Interest rate cuts have been the main focus for Wall Street ever since the end of last year, when Federal Reserve officials indicated they intended to lower rates. But stubborn inflation now has some investors wondering about the exact opposite: a rate hike.

Inflation slowed substantially in 2023 as the Fed lifted rates to nearly a quarter-century high and held them at that level since July. But recent economic data shows there hasn’t been much improvement this year.

Then came March’s Consumer Price Index report, which showed prices rose 3.5% last month from a year earlier, up considerably from February’s 3.2% and higher than economists’ expectations. That also marked the highest reading in half a year.

Surging gas prices and still-high housing costs drove the hotter-than-expected reading. The report spooked Wall Street, triggering a mass selloff on Wednesday and reducing the odds of a June rate cut, according to futures.

Still, most Fed officials have signaled that they plan to cut rates this year if the economy evolves as expected. But disappointing inflation readings like Wednesday’s are likely giving them pause. And if the inflation situation worsens even further, the Fed may even have to consider raising rates.

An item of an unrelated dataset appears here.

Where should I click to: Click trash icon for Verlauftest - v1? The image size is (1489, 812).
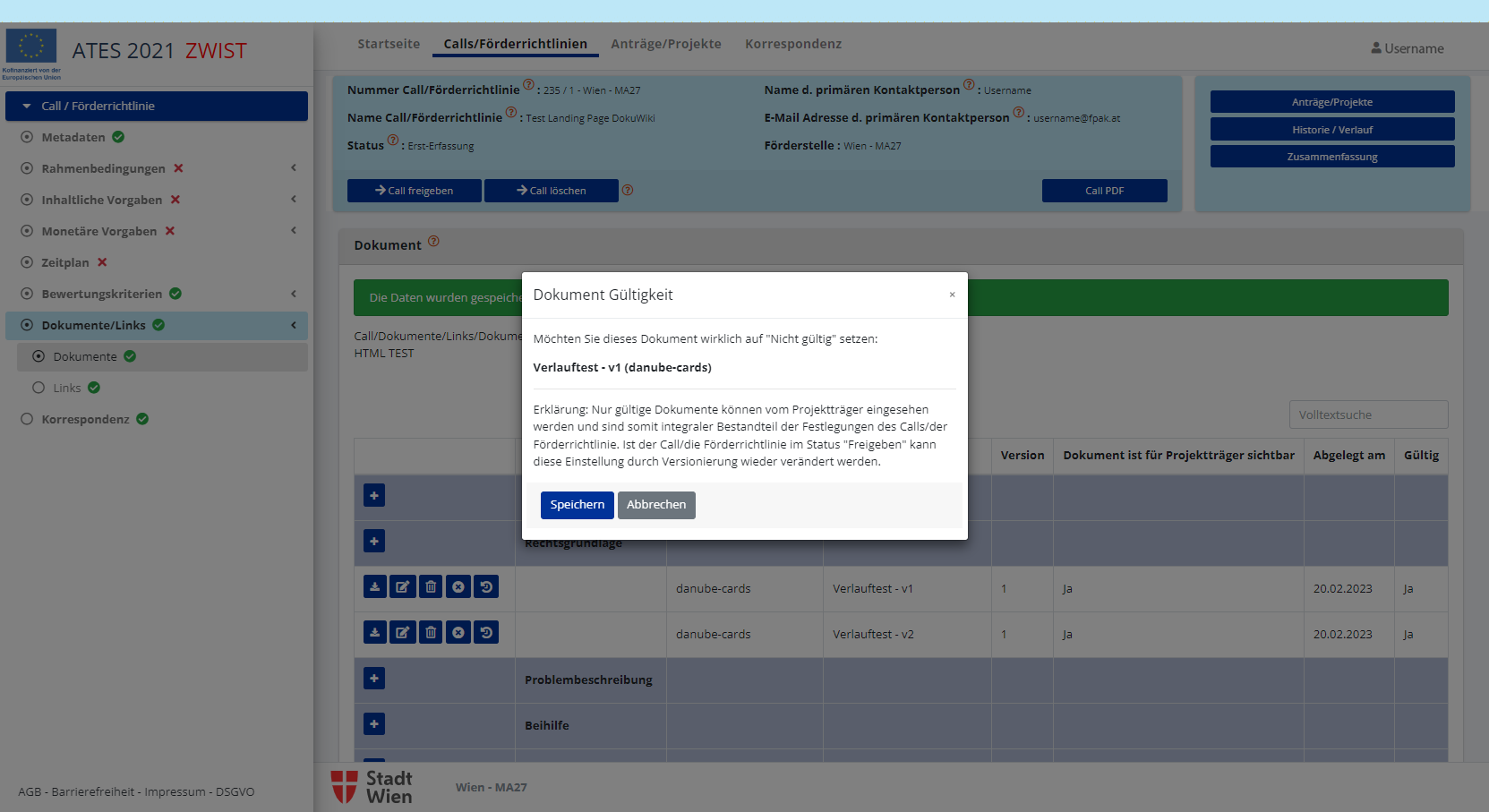pos(431,587)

Fed Governor Michelle Bowman, arguably the central bank’s most hawkish voice, recently said that she would favor a rate hike “should progress on inflation stall or even reverse.”

Minneapolis Fed President Neel Kashkari last week floated the possibility of not cutting rates at all this year. He also said rate hikes are “certainly not off the table.” But he said they aren’t likely. Kashkari is not voting on monetary policy decisions this year.

Like Bowman and Kashkari, New York Fed President John Williams said rate hikes aren’t part of his baseline outlook. But he said he’s not even remotely considering a rate increase at the moment.

“I don’t see any signs that we’re not having the desired restricted effect on demand that’s helping us achieve our goals,” Williams said in response to a question posed by CNN at a Thursday discussion with reporters. There are “definitely circumstances” that would merit raising interest rates, he added, such as inflation moving materially higher, but the current trajectory doesn’t fit that, he said.

Williams, a top adviser to Fed Chair Jerome Powell, still believes it will be appropriate to cut rates later this year, but declined to specify the quantity and timing.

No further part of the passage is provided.